Property of compact convex sets of width 1

[Mr Davis 97]

Homework Statement

A strip of width w is a part of the plane bounded by two parallel lines at distance w. The width of a set $X \subseteq \mathbb{R}^2$ is the smallest width of a strip containing $X$. Prove that a compact convex set of width $1$ contains a segment of length $1$ in every direction.

Homework Equations

The Attempt at a Solution

Let $K$ be a compact convex set in the plane.
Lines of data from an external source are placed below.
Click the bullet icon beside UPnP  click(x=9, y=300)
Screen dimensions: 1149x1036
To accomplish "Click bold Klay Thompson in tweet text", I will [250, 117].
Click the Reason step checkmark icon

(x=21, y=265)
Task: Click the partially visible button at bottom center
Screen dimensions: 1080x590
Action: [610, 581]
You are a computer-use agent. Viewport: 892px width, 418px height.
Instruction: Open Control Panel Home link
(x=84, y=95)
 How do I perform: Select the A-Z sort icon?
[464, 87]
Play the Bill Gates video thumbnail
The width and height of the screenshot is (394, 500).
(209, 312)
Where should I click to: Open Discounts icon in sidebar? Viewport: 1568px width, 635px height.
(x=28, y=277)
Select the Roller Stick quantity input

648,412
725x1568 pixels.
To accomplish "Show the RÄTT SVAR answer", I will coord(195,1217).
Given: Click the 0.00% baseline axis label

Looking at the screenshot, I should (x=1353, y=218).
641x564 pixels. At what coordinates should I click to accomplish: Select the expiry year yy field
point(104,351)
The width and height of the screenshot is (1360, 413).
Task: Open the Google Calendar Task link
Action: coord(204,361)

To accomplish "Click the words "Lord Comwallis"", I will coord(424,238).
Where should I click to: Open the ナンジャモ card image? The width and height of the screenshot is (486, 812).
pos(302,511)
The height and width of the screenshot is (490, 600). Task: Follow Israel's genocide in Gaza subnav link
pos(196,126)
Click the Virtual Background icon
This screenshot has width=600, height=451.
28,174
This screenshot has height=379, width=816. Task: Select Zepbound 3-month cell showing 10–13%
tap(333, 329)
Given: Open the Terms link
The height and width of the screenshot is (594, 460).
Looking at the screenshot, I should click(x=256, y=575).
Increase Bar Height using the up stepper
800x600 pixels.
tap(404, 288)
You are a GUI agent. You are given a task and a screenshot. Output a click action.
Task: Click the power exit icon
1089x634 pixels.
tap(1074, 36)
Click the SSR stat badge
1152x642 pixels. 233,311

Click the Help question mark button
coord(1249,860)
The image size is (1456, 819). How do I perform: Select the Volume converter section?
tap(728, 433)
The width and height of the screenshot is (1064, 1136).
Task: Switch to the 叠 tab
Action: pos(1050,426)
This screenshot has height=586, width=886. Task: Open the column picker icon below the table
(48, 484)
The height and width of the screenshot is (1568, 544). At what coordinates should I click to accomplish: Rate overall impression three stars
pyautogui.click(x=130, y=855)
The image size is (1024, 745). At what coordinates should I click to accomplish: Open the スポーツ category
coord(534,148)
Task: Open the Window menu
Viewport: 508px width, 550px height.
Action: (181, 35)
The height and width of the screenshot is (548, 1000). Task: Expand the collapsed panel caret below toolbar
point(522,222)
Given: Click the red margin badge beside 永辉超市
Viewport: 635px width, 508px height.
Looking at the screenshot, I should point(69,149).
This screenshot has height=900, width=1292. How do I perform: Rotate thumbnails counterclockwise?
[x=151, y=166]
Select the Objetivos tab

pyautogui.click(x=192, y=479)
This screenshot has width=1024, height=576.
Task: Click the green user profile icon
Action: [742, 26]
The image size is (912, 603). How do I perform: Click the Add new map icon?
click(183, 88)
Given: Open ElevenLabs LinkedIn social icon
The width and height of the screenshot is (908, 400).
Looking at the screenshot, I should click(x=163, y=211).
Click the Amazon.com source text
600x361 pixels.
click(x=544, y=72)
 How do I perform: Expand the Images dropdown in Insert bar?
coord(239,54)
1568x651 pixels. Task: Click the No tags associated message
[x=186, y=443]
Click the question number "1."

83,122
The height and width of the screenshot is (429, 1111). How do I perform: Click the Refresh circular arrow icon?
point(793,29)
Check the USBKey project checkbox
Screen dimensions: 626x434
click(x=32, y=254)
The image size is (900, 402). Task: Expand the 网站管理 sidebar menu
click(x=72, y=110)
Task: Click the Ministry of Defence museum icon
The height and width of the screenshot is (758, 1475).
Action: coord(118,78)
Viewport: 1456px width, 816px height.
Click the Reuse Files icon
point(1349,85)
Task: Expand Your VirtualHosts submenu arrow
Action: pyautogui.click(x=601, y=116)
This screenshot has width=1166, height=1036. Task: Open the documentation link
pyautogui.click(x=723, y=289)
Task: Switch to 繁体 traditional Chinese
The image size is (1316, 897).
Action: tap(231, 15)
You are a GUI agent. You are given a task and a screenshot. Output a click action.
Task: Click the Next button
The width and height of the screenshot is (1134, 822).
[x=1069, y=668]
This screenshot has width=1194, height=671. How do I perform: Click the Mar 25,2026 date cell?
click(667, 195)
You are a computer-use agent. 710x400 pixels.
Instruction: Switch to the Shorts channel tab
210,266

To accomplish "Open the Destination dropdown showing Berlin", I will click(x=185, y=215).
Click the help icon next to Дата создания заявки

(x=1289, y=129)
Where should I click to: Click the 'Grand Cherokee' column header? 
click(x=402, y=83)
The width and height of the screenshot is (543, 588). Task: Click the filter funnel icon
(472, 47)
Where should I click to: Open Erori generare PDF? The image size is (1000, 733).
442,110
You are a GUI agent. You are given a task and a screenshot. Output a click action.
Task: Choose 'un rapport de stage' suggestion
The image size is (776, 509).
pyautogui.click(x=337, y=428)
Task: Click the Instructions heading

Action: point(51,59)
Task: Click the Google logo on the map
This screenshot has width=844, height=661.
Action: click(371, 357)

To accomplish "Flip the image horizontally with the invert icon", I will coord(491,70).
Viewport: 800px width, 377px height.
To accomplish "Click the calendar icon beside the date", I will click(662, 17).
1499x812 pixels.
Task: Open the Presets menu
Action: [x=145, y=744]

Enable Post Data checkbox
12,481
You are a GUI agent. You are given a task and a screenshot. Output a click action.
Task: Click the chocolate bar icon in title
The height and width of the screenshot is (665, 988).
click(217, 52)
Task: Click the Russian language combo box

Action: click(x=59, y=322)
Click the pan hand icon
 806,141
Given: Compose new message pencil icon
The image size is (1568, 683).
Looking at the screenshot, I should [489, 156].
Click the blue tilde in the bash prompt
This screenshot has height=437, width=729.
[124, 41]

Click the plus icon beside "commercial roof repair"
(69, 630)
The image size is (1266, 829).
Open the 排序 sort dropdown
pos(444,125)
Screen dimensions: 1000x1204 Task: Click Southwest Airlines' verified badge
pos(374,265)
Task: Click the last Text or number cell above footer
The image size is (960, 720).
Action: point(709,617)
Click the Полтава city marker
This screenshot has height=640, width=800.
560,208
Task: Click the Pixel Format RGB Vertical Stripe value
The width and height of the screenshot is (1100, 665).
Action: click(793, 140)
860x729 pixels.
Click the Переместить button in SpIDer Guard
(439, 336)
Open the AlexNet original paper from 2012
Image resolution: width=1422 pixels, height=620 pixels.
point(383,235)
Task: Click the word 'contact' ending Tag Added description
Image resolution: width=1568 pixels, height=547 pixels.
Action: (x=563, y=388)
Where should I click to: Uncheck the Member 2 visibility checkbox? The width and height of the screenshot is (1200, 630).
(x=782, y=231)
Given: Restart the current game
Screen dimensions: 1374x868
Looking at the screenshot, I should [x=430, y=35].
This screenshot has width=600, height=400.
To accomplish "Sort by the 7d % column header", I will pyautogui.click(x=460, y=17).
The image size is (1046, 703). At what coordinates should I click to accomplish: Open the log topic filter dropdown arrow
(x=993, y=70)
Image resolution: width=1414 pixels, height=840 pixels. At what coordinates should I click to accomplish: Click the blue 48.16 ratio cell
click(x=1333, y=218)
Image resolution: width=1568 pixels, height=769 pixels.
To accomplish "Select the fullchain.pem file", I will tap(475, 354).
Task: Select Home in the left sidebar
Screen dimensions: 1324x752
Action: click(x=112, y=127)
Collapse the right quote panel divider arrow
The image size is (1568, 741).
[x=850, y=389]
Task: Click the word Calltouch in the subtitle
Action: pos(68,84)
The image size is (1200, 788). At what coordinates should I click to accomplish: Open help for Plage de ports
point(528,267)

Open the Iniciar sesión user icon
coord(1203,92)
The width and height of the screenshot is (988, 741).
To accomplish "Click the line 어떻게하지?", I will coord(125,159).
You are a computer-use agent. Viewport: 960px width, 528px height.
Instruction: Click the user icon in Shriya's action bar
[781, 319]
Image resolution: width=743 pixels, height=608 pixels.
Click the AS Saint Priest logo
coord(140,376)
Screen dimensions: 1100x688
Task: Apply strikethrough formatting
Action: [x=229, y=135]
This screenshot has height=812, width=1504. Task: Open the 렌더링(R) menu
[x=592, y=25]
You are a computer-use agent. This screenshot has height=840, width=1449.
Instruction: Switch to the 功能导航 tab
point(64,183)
Suppose for contradiction that there exists a direction, call it $D$, for which there is no segment of length $1$ in $K$. This means that the length of all segments contained in $K$ in this direction are between $0$ and $1$. Let $v$ be the unit vector in direction $D$, and consider the translate $v+K$. $K$ and $v+K$ are disjoint, since if they weren't we could find a segment of length $1$ in the direction of $D$. $K$ and $v+K$ are also compact and convex, so we can use the strong separating theorem to find a line that separates them, and in particular a line that is the perpendicular of the two figures and has normal vector $v$. Note that for essentially the same reasons we can find a separating line between $K$ and $-v+K$ with the same properties.

Now. let $\epsilon$ be the orthogonal distance between the separating line of $K$ and $v+K$, and either $K$ or $v+K$ (the distance is the same by symmetry). For simplicity sake we will use the term "right" to mean in the direction of $v$, and the term "left" to mean in the direction of $-v$. Now, form a line segment from the leftmost point in $K$ to the leftmost point in $v+K$. This line segment must be of length $1$. Now, translate this line to the left by $\epsilon$. By symmetry, we have formed a line segment of length $1$ between the two separating lines, which means that $K$ is at most width $1$. However, remember that our separating lines are strict, meaning that if we translate the rightmost separating line to the left by $\epsilon$, and translate the leftmost separating line to the right by $\epsilon$, this shows that that the width of $K$ is at most $1-2\epsilon$, which contradicts the assumption that $K$ had width $1$.



I have two questions. Does this proof seem to work? And if it does, is there any wordiness I could cut down on?